Notwithstanding the foregoing provisions of this definition, a Change in Control shall not be deemed to occur with respect to the Participant if the acquisition of the 30% or greater interest referred to in clause (a) is by a group, acting in concert, that includes the Participant or if at least 40% of the then outstanding common stock or combined voting power of the then outstanding voting securities (or voting equity interests) of the Surviving Corporation or, if applicable, the Parent Corporation shall be beneficially owned, directly or indirectly, immediately after a Business Combination by a group, acting in concert, that includes the Participant.
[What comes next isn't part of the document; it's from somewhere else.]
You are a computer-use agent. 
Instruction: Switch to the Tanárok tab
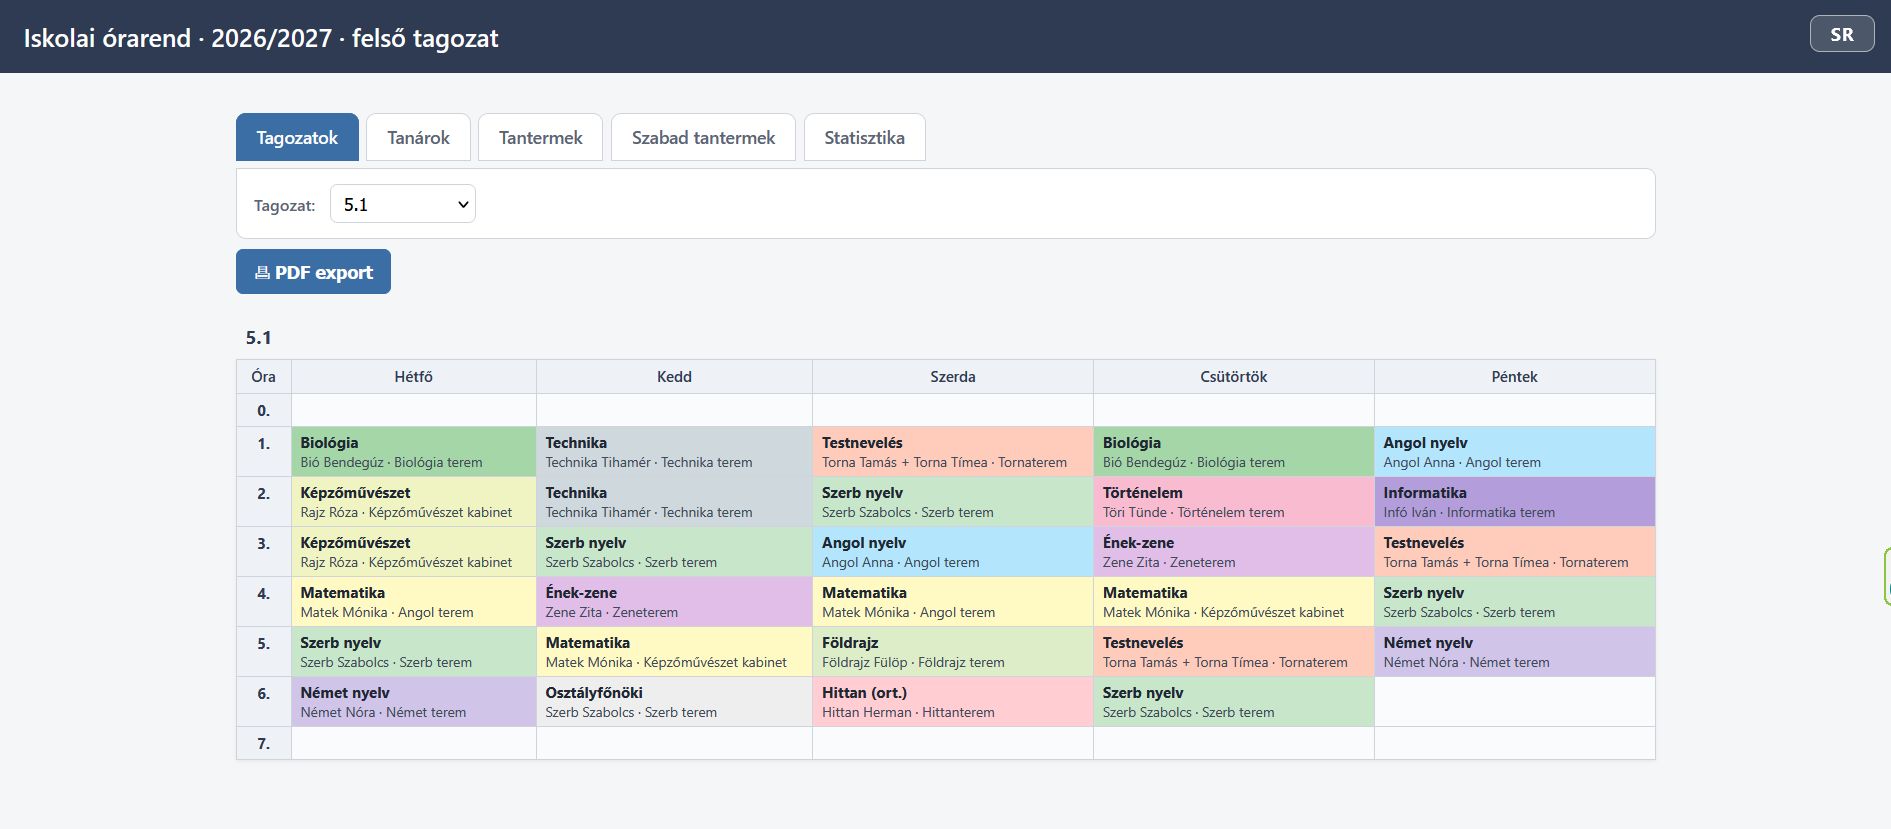coord(418,137)
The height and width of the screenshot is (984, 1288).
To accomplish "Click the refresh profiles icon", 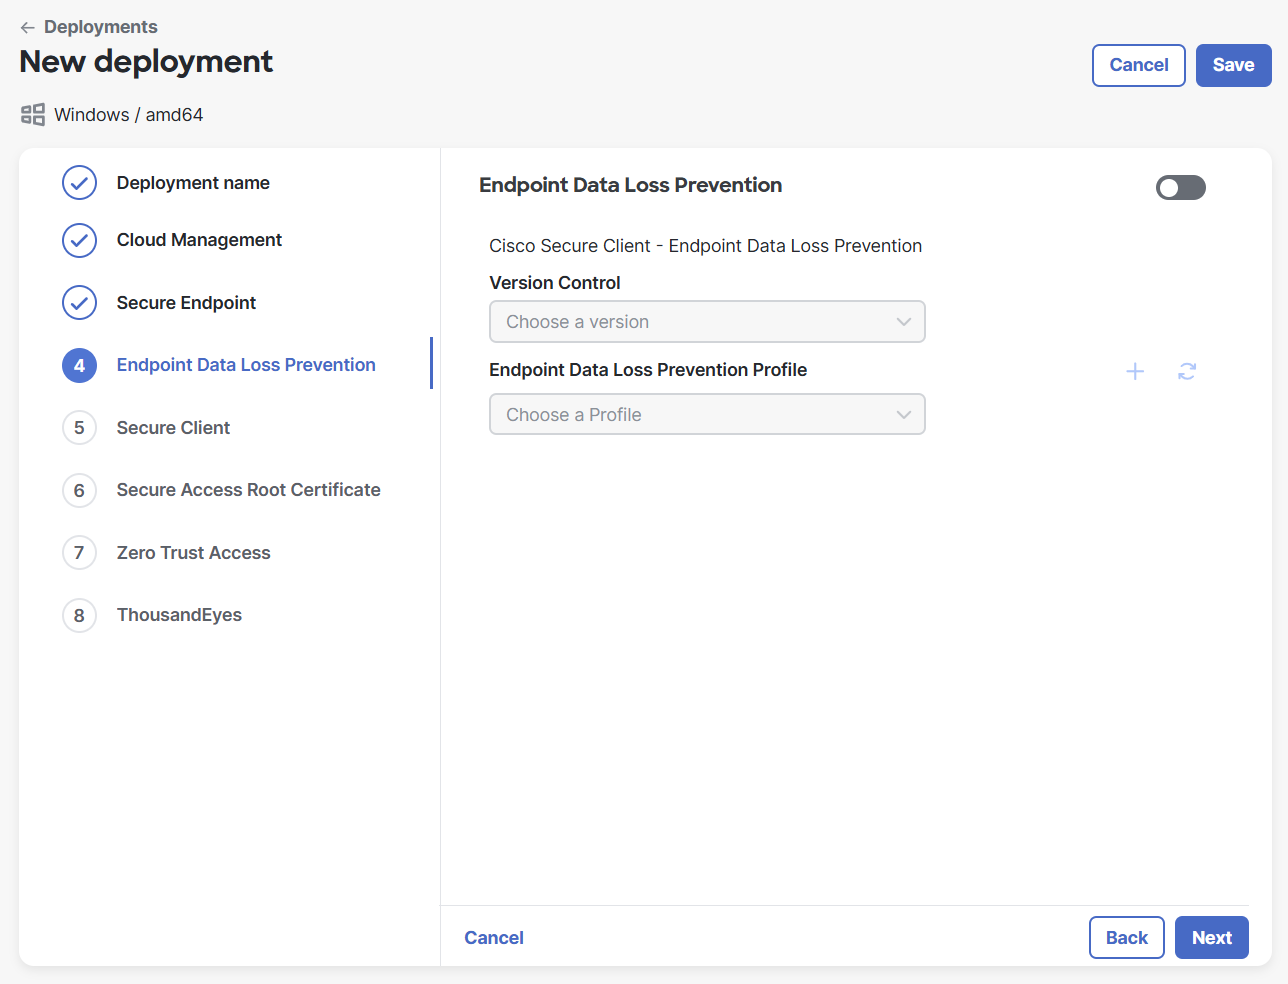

(i)    “Code” shall mean the Internal Revenue Code of 1986, as amended and in effect from time to time, or any successor statute.
 
(j)    “Committee” means any committee of the Board designated by the Board to administer this Plan under Section 3 hereof which shall be composed of not less than two members, each of whom shall be a “non-employee director” as defined in Exchange Act Rule 16b-3.
 
(k)   “Company” means Medtronic, Inc., a Minnesota corporation, or any successor to all or substantially all of its businesses by merger, consolidation, purchase of assets or otherwise.
 
(l)    “Deferred Stock Unit” means the right to receive one Share pursuant to Section 8 of this Plan.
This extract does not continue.